■ **WORK INSTRUCTION**
Among the lines below, copy each one in which "computer" appears.

■ **Stored records**
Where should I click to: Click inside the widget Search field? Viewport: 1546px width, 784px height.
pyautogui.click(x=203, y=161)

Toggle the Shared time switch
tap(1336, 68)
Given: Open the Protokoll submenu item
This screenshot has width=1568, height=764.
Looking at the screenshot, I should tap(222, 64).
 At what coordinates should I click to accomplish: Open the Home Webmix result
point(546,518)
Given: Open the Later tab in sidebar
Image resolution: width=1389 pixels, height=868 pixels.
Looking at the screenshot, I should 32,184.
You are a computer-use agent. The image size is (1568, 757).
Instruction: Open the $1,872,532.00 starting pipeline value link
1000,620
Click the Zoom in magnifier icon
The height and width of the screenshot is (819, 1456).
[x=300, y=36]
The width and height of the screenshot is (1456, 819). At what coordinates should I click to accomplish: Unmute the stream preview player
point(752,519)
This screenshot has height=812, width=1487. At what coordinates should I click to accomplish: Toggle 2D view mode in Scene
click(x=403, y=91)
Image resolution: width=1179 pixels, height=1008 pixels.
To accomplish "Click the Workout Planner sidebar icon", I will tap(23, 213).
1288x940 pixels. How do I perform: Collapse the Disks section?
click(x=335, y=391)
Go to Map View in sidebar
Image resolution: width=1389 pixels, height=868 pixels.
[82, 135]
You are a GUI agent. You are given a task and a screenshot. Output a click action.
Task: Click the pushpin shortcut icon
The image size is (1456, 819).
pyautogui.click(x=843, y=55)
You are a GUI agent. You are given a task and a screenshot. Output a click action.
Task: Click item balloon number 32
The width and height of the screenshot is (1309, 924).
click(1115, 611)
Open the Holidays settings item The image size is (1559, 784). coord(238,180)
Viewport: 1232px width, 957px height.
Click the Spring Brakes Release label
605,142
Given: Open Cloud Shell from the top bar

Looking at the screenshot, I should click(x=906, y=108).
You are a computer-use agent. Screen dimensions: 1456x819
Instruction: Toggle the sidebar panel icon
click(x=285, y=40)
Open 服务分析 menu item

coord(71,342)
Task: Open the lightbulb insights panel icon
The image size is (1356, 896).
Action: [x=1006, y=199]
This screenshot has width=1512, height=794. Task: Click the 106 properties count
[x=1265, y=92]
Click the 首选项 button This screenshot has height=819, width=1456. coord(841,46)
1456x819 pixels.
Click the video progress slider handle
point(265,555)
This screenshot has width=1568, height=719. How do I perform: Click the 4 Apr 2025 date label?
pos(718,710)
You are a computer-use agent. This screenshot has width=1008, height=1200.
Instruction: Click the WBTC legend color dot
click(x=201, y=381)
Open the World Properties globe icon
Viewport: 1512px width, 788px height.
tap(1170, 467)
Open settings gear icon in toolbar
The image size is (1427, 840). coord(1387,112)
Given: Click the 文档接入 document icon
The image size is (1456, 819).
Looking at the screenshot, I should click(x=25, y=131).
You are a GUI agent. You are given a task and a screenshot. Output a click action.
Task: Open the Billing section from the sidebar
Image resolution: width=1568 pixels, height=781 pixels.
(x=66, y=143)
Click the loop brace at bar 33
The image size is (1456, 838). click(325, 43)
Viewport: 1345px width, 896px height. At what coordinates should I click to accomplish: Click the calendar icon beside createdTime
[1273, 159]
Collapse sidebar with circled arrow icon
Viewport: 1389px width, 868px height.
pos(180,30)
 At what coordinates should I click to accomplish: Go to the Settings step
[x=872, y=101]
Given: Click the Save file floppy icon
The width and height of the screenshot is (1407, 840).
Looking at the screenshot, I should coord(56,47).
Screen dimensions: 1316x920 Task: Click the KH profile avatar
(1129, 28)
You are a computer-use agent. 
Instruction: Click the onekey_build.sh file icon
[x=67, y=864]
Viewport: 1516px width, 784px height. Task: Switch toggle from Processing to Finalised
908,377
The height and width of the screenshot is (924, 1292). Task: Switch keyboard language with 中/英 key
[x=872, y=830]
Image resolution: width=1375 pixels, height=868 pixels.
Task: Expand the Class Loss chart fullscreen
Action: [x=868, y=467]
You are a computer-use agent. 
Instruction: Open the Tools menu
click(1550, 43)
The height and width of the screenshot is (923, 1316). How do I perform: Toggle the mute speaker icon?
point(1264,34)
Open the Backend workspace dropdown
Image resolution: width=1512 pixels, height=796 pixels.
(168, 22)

■ **RESPONSE FOR THIS EXERCISE**
You are a computer-use agent. The image size is (1568, 757).
You are a computer-use agent. Screen dimensions: 1456x819
You are a computer-use agent. This screenshot has width=1008, height=1200.
You are a computer-use agent. 
You are a computer-use agent. 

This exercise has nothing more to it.